§ **DIRECTIONS FOR THIS TASK**
From the entries below, write out exactly the lines between the line holding "Click the 1.3.2010 date marker" and the line holding "Where should I", inclusive, excluding any pictures.

§ **RECORDS TO USE**
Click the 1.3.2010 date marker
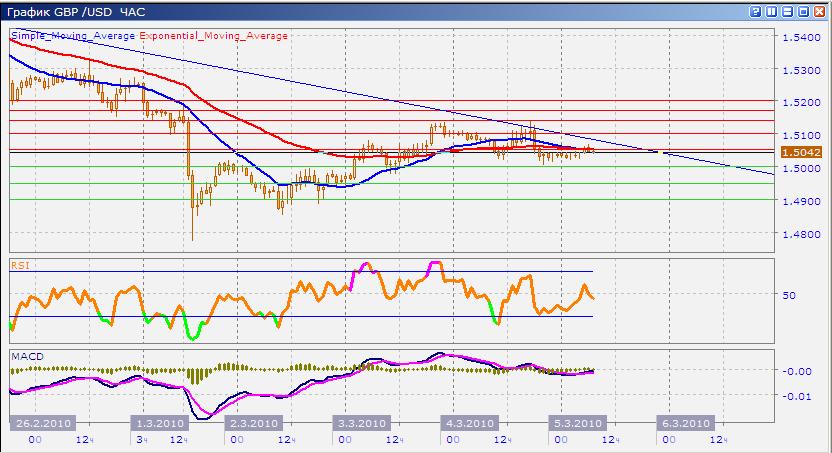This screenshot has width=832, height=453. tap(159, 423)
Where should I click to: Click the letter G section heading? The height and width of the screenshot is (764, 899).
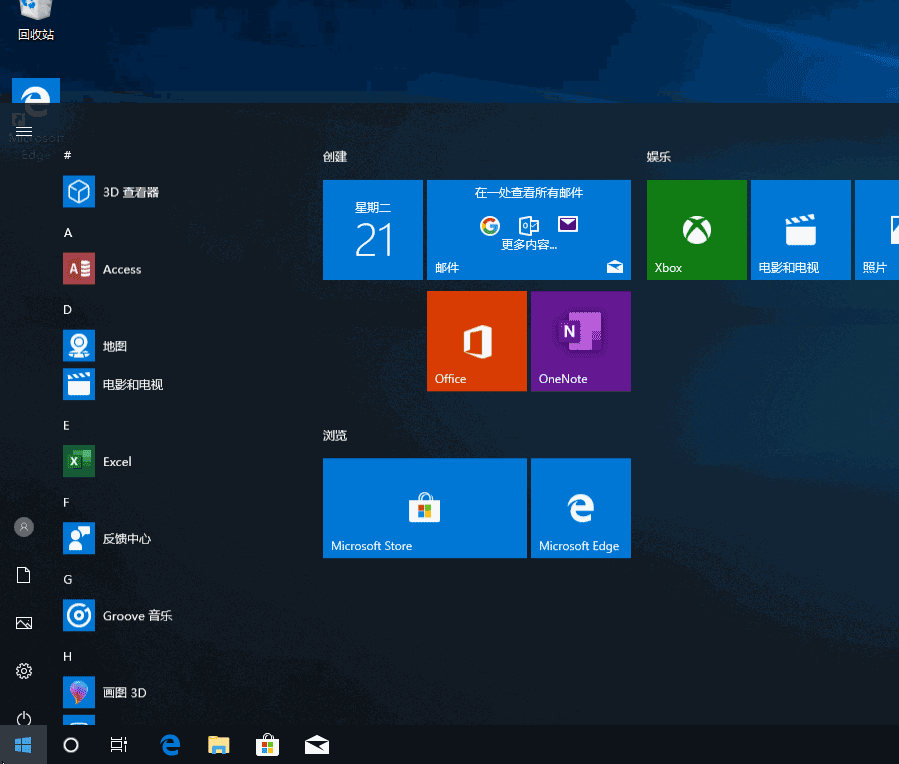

...

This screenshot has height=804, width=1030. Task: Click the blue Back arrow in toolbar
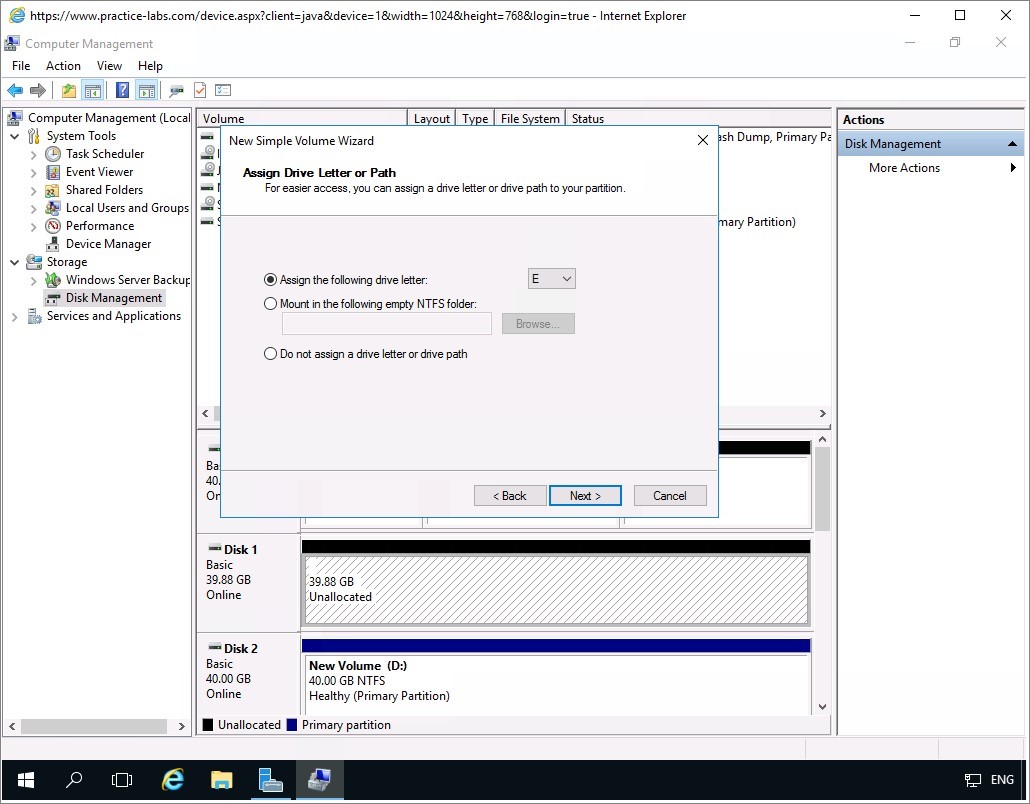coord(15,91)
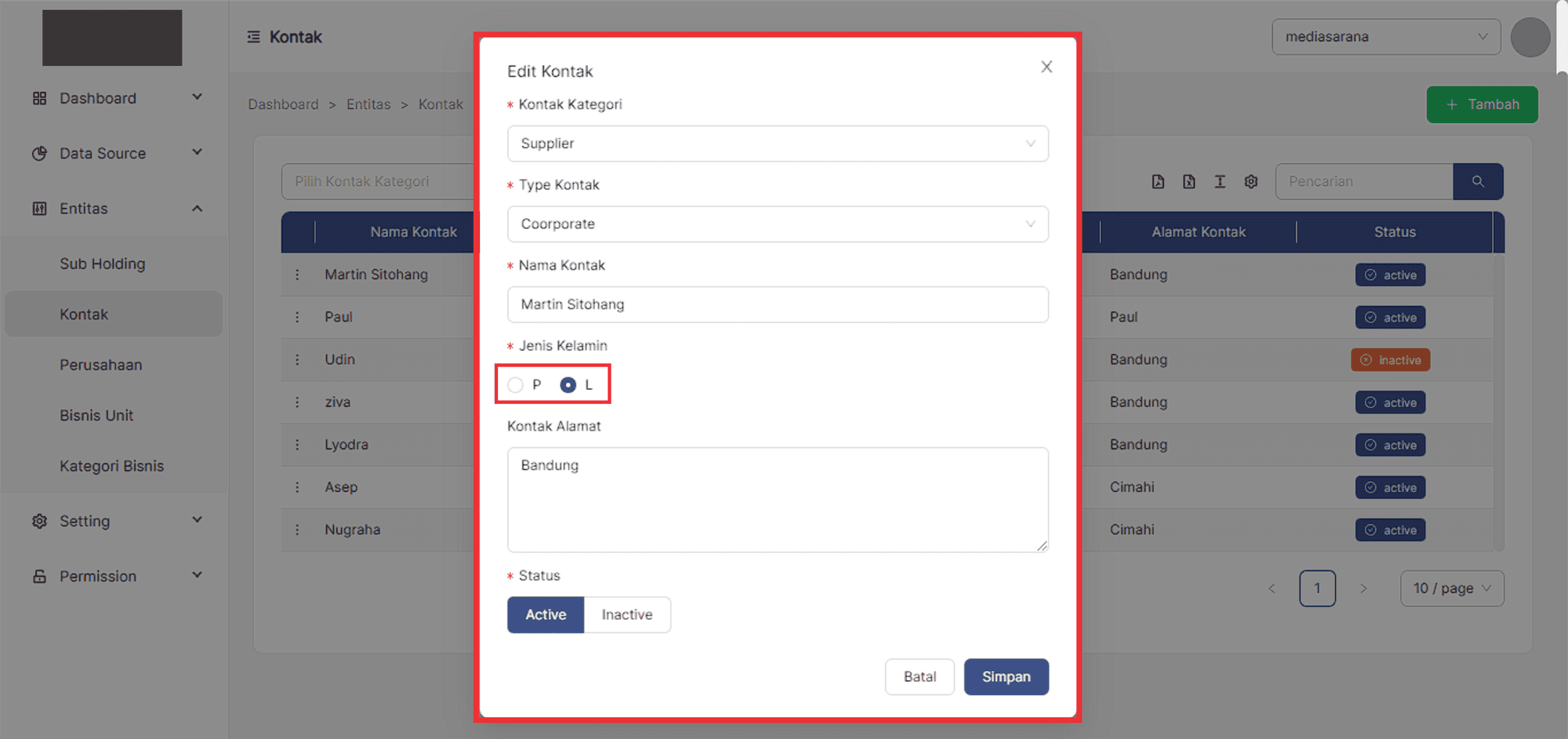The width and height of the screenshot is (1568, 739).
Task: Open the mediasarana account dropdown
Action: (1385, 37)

§ **ANSWER BELOW**
Click the 1.3.2010 date marker
This screenshot has width=832, height=453. tap(159, 423)
Where should I click to: Click the letter G section heading? The height and width of the screenshot is (764, 899).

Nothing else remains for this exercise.